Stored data
=== Begin Enclosure ===

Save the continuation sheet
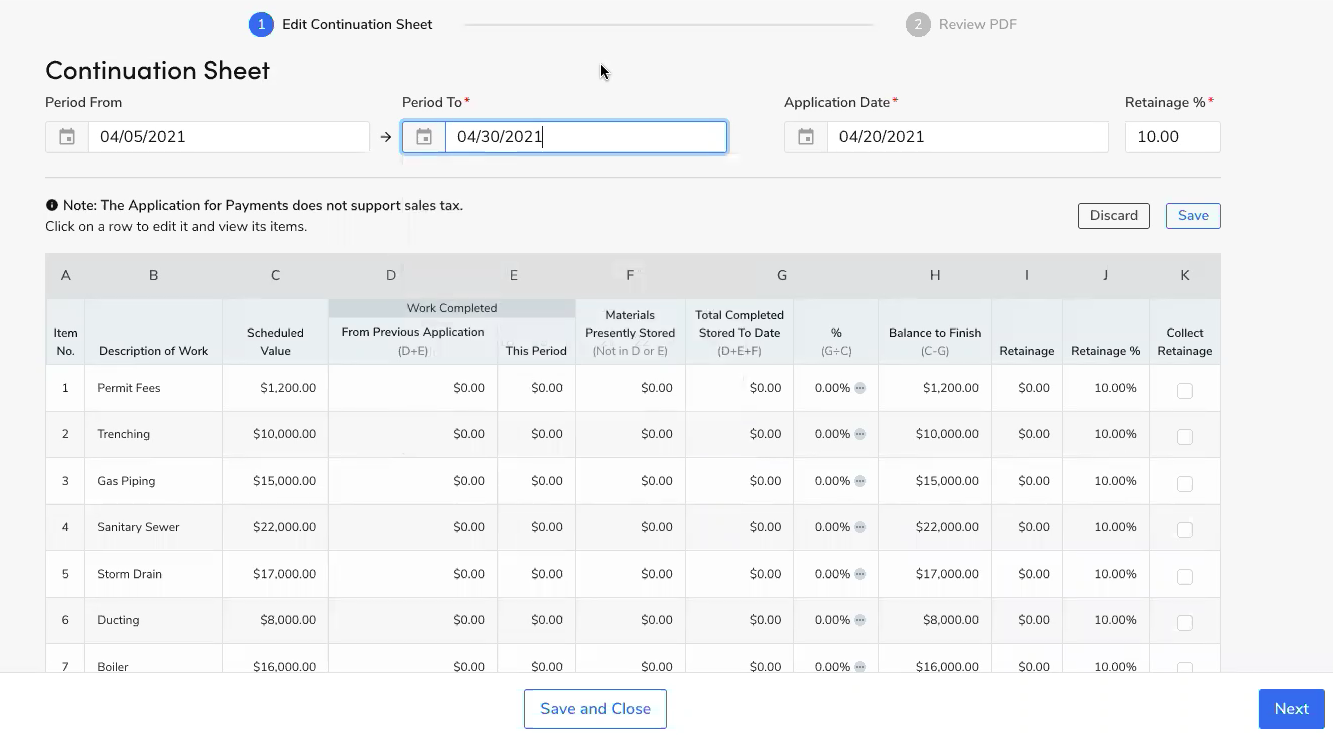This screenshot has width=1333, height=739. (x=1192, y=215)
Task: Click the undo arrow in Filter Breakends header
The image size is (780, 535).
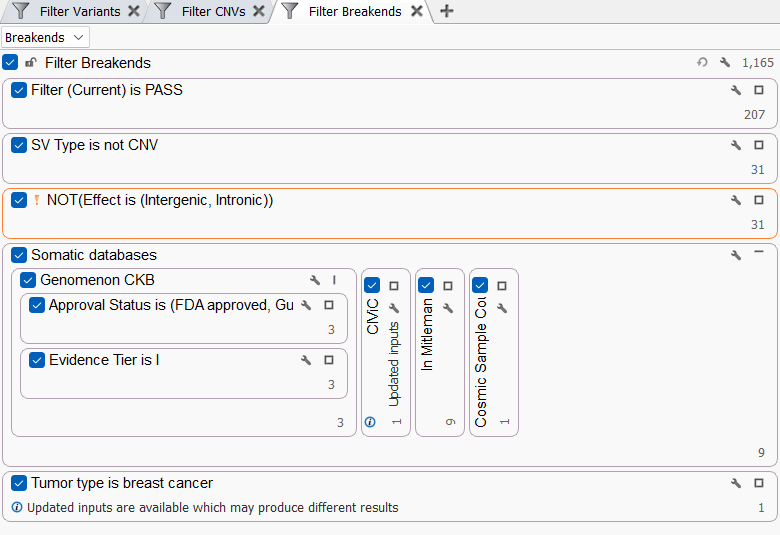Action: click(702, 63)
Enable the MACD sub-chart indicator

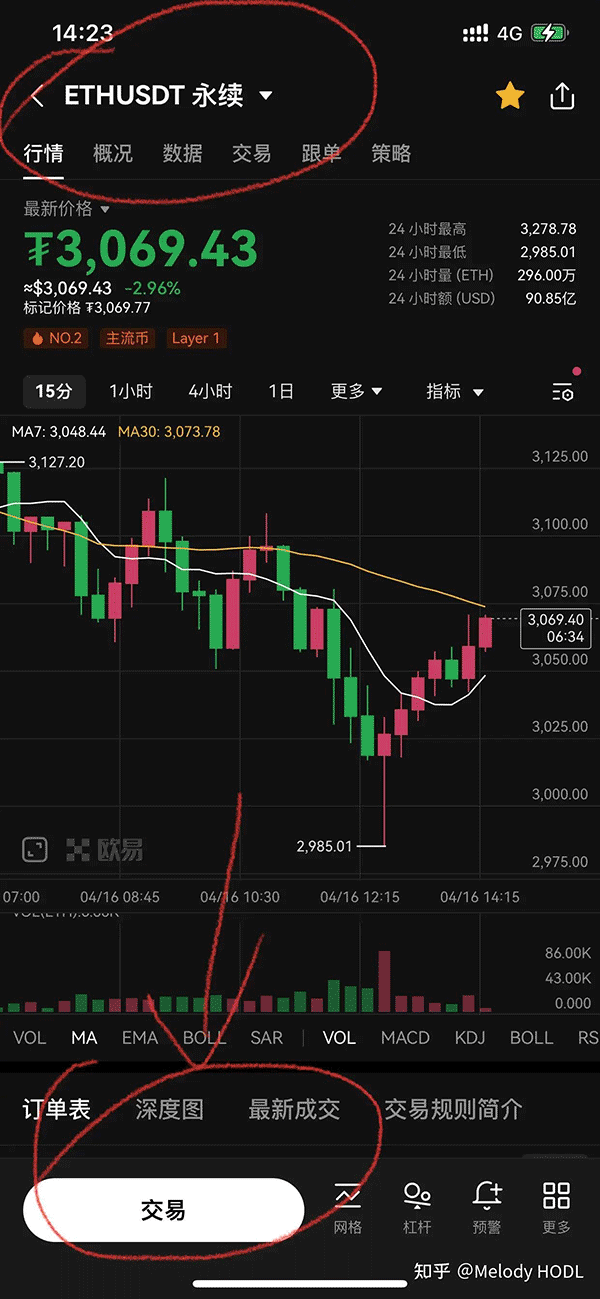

=== End Enclosure ===

◆ **Problem**: Needed here is only the span from the line with "Task: Click the" through the last line of the entries, copied exactly with both ends and without pictures.

◆ **Reply to the task**:
Task: Click the undo arrow in Filter Breakends header
The image size is (780, 535).
Action: click(702, 63)
Enable the MACD sub-chart indicator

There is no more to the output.